- **HOW TO COMPLETE THIS TASK**
Scan the listing and work out how many lines contain the word "search". Nothing but the number should be given.

- **RECORDS FOR THE TASK**
☆ ☆ ☆ ☆ ☆ ☆ ☆

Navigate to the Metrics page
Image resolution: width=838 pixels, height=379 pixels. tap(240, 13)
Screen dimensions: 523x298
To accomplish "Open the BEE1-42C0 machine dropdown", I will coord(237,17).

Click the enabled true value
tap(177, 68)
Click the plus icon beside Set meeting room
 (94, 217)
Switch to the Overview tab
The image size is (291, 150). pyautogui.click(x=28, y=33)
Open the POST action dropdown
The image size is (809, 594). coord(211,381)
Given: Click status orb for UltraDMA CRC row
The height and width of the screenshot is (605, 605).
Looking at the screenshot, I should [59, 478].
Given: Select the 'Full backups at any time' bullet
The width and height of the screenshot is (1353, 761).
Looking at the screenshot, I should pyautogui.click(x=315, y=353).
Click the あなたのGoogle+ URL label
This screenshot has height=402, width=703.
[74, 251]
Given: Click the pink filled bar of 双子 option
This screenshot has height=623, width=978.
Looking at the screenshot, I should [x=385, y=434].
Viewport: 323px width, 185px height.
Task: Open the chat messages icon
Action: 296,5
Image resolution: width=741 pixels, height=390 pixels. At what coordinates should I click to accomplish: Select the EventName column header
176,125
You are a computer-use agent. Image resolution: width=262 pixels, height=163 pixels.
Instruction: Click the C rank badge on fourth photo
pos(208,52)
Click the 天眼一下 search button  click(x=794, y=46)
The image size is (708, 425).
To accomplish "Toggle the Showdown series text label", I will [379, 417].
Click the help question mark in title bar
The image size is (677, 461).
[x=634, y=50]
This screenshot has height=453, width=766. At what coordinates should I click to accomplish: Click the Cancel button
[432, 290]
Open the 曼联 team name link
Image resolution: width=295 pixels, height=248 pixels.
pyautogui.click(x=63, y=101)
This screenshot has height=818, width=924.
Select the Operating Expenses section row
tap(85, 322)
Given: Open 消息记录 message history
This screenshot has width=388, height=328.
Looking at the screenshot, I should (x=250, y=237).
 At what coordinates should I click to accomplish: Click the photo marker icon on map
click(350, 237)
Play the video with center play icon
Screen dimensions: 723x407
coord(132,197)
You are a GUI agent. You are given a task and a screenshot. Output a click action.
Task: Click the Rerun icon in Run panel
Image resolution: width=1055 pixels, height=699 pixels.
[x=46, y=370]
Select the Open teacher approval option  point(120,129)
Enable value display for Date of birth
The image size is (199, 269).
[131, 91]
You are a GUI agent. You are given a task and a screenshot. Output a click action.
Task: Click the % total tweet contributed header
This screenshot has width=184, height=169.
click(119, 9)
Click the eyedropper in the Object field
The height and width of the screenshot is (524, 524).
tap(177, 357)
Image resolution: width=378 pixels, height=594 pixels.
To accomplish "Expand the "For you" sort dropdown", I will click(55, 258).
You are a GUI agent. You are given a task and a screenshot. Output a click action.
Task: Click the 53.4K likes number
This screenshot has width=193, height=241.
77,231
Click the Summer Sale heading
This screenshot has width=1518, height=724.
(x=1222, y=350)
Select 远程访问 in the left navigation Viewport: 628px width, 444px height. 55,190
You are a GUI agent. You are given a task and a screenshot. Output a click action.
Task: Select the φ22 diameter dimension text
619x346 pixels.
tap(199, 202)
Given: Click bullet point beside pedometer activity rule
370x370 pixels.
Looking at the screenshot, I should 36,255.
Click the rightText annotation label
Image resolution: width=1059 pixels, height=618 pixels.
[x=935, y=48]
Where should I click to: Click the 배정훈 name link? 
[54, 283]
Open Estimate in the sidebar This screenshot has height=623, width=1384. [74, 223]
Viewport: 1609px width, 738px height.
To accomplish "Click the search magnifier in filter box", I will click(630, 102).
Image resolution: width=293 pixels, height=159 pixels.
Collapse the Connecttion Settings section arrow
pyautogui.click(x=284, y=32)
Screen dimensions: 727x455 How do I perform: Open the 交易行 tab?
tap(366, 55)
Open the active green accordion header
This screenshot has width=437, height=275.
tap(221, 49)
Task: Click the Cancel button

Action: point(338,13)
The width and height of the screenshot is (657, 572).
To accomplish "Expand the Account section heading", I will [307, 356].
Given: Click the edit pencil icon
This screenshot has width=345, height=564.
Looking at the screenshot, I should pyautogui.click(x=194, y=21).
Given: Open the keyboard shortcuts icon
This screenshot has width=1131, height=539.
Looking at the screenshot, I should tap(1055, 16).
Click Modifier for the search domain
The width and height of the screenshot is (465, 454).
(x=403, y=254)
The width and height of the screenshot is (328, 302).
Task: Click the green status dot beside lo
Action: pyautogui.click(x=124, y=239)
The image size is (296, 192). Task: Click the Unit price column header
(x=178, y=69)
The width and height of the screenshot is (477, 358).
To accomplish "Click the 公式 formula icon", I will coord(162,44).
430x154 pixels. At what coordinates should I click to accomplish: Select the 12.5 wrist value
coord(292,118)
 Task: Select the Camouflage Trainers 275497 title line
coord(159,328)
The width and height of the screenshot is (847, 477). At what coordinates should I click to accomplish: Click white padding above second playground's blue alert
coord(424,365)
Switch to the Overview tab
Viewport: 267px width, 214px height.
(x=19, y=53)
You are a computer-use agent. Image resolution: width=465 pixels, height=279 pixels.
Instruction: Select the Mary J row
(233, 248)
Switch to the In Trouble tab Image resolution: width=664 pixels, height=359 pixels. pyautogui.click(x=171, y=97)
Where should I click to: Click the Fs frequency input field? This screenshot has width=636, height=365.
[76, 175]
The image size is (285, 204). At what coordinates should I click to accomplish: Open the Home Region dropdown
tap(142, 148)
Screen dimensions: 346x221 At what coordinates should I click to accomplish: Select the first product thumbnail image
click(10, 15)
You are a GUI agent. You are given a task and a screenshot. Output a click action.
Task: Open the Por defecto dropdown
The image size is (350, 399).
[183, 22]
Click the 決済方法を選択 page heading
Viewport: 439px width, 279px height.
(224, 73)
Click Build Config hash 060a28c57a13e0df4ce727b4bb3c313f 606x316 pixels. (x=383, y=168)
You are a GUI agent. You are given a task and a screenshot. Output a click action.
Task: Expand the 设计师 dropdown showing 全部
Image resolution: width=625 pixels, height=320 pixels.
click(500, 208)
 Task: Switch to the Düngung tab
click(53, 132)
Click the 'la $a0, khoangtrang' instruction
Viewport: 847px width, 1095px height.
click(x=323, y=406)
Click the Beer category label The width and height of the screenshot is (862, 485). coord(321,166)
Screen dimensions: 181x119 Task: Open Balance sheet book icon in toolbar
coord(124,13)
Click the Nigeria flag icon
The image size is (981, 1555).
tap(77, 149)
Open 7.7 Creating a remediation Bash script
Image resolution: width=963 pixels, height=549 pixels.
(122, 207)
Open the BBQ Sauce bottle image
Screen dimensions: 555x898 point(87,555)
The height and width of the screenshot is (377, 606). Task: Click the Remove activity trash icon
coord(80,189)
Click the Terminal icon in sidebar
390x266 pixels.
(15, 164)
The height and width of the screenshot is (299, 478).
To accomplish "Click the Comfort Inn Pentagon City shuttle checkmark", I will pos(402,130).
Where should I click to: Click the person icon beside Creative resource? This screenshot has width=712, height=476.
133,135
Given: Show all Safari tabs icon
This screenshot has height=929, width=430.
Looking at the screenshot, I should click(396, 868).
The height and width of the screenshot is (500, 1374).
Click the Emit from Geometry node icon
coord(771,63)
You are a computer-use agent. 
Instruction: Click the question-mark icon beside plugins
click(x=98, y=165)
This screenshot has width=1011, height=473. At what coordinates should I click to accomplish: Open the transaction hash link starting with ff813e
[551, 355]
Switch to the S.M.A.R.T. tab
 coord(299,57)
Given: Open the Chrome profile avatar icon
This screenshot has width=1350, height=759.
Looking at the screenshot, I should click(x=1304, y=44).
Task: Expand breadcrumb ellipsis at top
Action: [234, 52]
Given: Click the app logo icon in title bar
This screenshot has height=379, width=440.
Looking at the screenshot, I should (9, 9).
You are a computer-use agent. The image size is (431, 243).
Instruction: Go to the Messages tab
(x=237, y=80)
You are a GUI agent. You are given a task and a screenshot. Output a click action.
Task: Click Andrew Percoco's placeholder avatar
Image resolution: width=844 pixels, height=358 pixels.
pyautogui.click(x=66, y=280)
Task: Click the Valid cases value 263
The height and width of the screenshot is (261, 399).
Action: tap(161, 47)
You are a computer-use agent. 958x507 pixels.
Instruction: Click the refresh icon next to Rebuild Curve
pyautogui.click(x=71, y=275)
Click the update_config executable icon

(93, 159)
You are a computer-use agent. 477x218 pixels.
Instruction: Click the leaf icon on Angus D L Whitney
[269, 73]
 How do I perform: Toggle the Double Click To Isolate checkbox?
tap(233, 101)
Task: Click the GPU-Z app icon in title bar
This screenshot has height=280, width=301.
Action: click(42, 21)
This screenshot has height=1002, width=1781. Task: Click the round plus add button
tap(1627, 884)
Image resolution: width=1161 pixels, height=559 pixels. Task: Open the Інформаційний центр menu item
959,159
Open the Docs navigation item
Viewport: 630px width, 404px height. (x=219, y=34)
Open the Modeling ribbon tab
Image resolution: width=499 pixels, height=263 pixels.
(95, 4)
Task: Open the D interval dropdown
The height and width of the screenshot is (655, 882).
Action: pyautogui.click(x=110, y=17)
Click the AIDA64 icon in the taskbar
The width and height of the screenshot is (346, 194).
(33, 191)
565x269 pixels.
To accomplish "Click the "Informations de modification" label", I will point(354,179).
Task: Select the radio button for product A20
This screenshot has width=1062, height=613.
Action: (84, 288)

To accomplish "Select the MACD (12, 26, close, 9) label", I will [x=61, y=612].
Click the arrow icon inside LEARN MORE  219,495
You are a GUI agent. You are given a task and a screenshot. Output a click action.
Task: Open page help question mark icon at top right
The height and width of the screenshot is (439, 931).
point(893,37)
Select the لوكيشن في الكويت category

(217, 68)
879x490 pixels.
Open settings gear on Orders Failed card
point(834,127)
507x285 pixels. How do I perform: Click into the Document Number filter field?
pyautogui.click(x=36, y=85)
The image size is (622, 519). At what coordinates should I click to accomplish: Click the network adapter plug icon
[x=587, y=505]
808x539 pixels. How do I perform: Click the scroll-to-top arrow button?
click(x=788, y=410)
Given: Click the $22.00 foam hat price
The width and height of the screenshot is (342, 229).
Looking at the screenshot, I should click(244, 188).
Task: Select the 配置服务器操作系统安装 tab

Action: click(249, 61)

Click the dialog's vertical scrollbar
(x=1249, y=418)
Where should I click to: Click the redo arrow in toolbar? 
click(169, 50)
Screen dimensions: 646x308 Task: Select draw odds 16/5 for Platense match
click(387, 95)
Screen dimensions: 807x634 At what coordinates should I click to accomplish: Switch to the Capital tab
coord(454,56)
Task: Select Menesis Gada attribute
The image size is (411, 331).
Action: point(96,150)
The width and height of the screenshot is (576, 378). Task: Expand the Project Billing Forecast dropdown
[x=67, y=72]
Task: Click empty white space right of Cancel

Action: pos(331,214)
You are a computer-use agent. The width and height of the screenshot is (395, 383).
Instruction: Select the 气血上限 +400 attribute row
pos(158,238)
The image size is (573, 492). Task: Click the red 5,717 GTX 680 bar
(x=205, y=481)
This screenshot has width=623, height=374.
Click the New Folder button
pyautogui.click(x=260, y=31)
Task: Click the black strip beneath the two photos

☆ ☆ ☆ ☆ ☆ ☆ ☆

- **ANSWER SECTION**
3